Marper Farm was acquired by Government in 1928 for the purpose of cocoa research programmes in the Ministry of Agriculture. During the period 1935-1949, a geneticist called F.J. Pound established seventeen (17) collections of disease-free bud wood material at Marper. These are referred to as the “P” or “POUND” clones. These clones, among others, served as parents of what is known as the most successful cocoa breeding programme in the world, resulting in the Trinidad Select Hybrids or TSH varieties. In 1945 Marper Farm was expanded for use as a propagating station producing plants for farmers and householders. Production included coffee, citrus, mango, avocado and other fruit types.
The Marper Farm operated as an important propagation station during the period 1950-1994 and was a major supplier of budded and grafted cocoa, avocado, citrus and other fruits for the farming public of the north east and south east Trinidad. In 1994 the farm was downsized through the removal of its primary function as a propagating station and the staff was reduced by 60%. The remaining workers were utilized mainly in the upkeep and maintenance of field tree crop germplasm and compound.

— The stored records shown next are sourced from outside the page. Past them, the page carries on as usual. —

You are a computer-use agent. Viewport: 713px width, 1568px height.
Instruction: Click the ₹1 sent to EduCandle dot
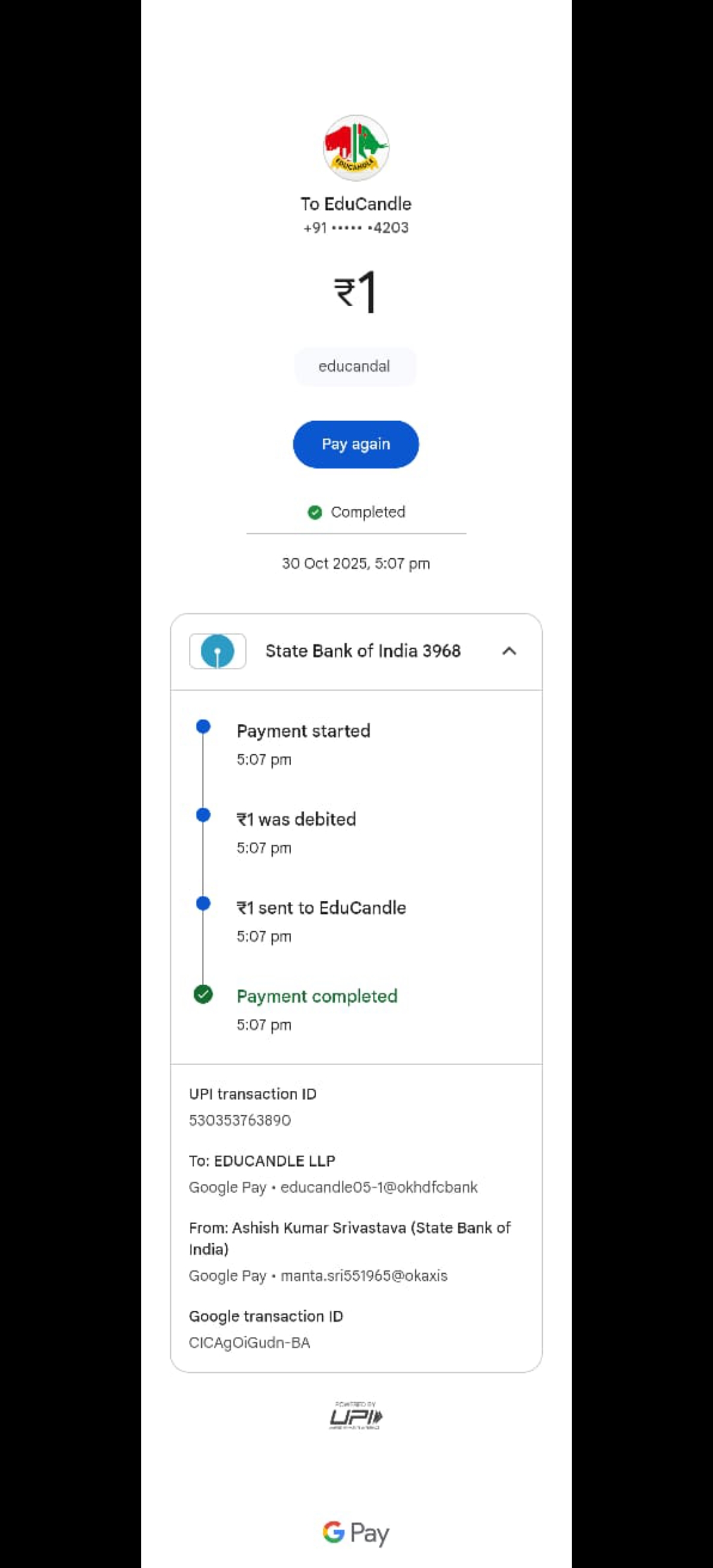[203, 903]
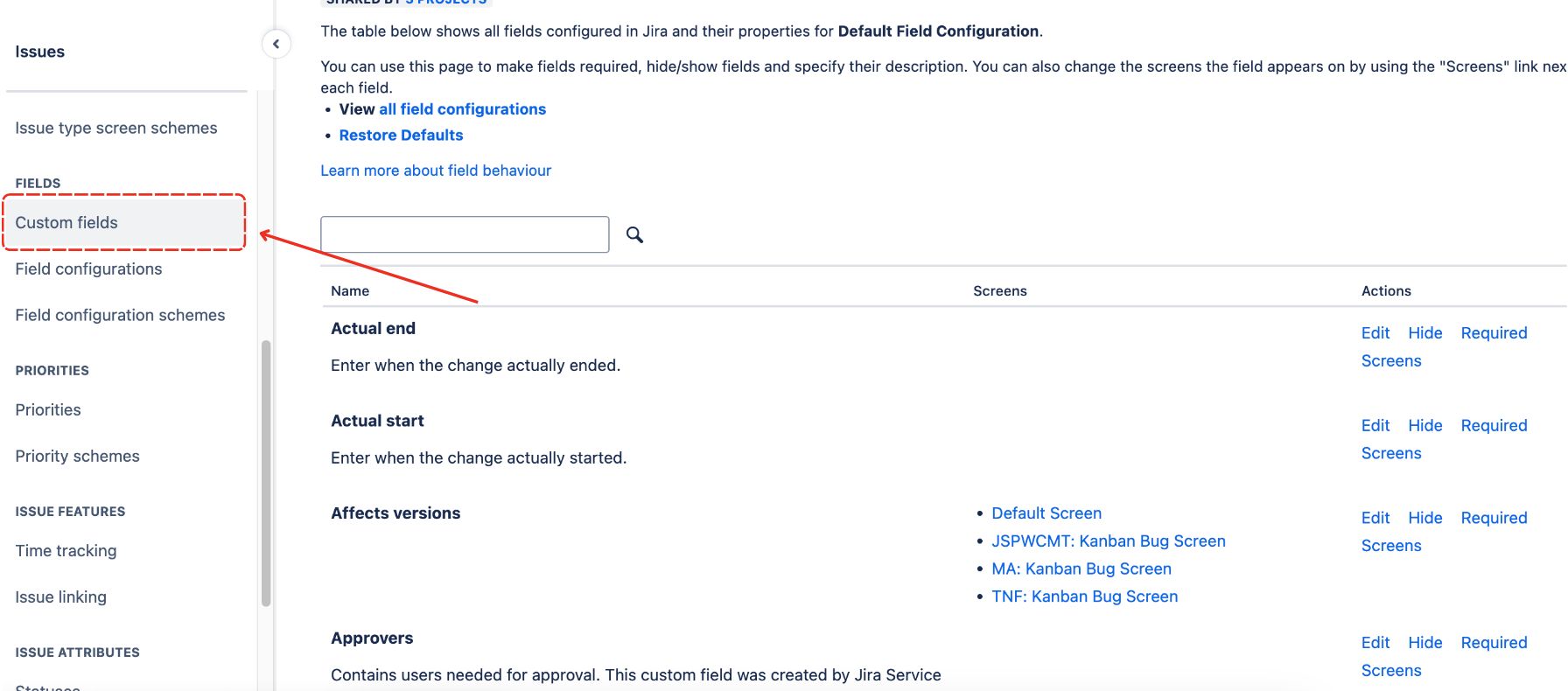Click Restore Defaults
This screenshot has height=691, width=1568.
click(401, 135)
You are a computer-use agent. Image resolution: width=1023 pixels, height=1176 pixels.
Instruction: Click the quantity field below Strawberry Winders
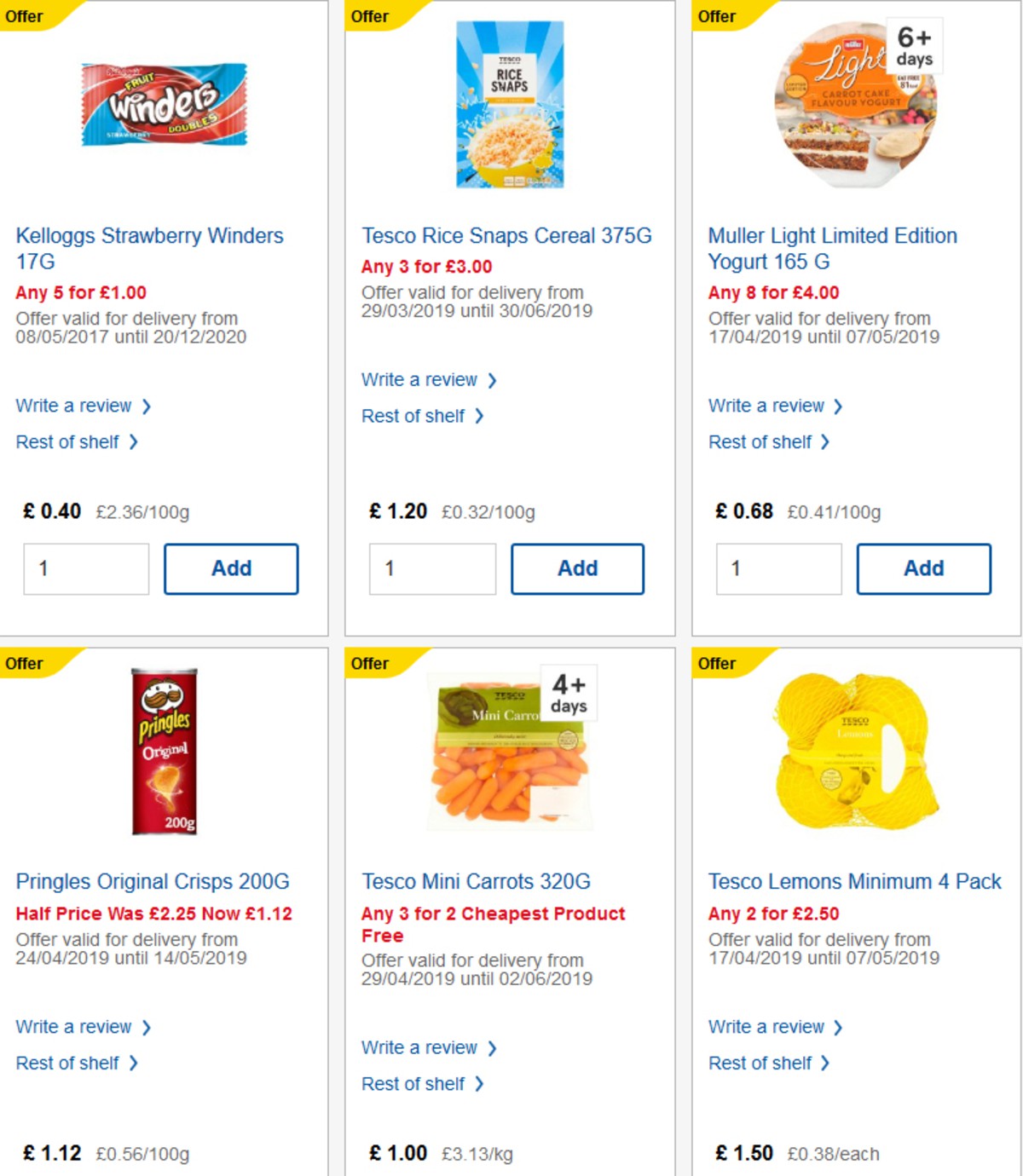coord(85,568)
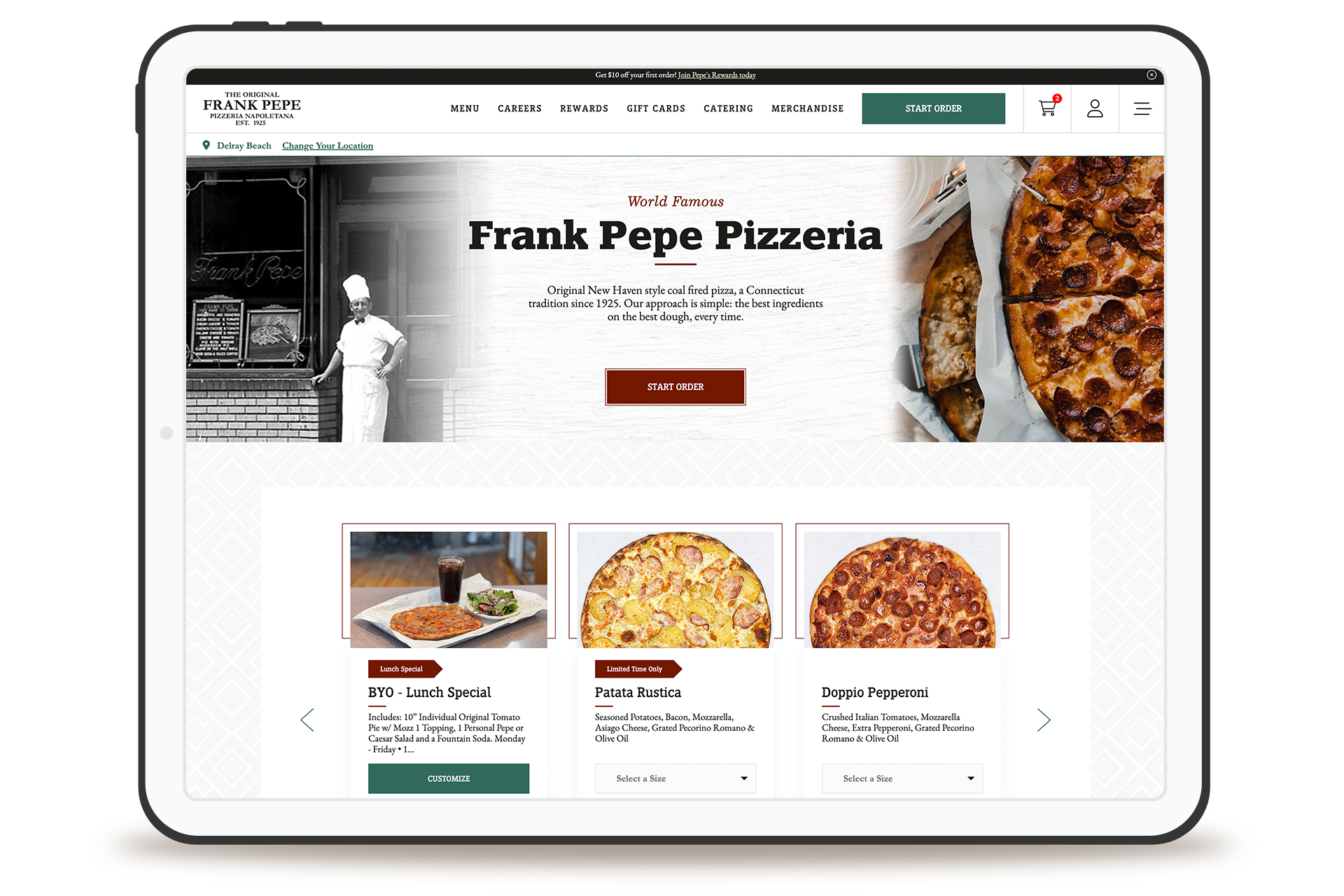Click CUSTOMIZE button for BYO Lunch Special
Image resolution: width=1344 pixels, height=896 pixels.
click(447, 779)
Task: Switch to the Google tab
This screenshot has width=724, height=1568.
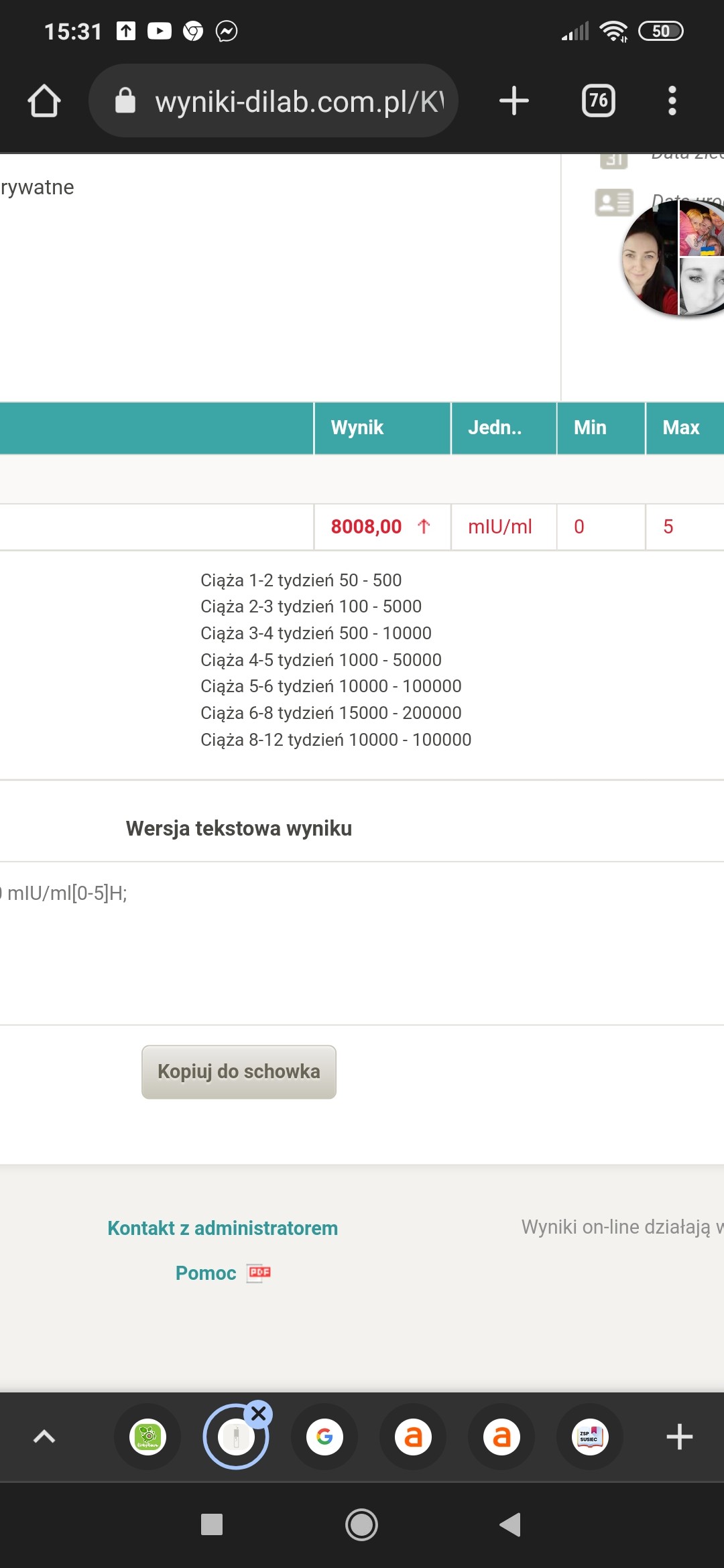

The Marper Farm was reactivated in September 2011 with its major objectives being to produce and distribute high quality citrus, coconut, mango, avocado and mixed fruits planting material to meet the production/demand targets of the farming population as well as the wider citizenry. This station is strategically positioned to service clients along the North eastern and southern areas of the country. In addition, the station is also required to conserve strategic cocoa crop germplasm of national and international interest as well as other tropical orchard fruit crop plants which are of utmost importance to the local agriculture sector.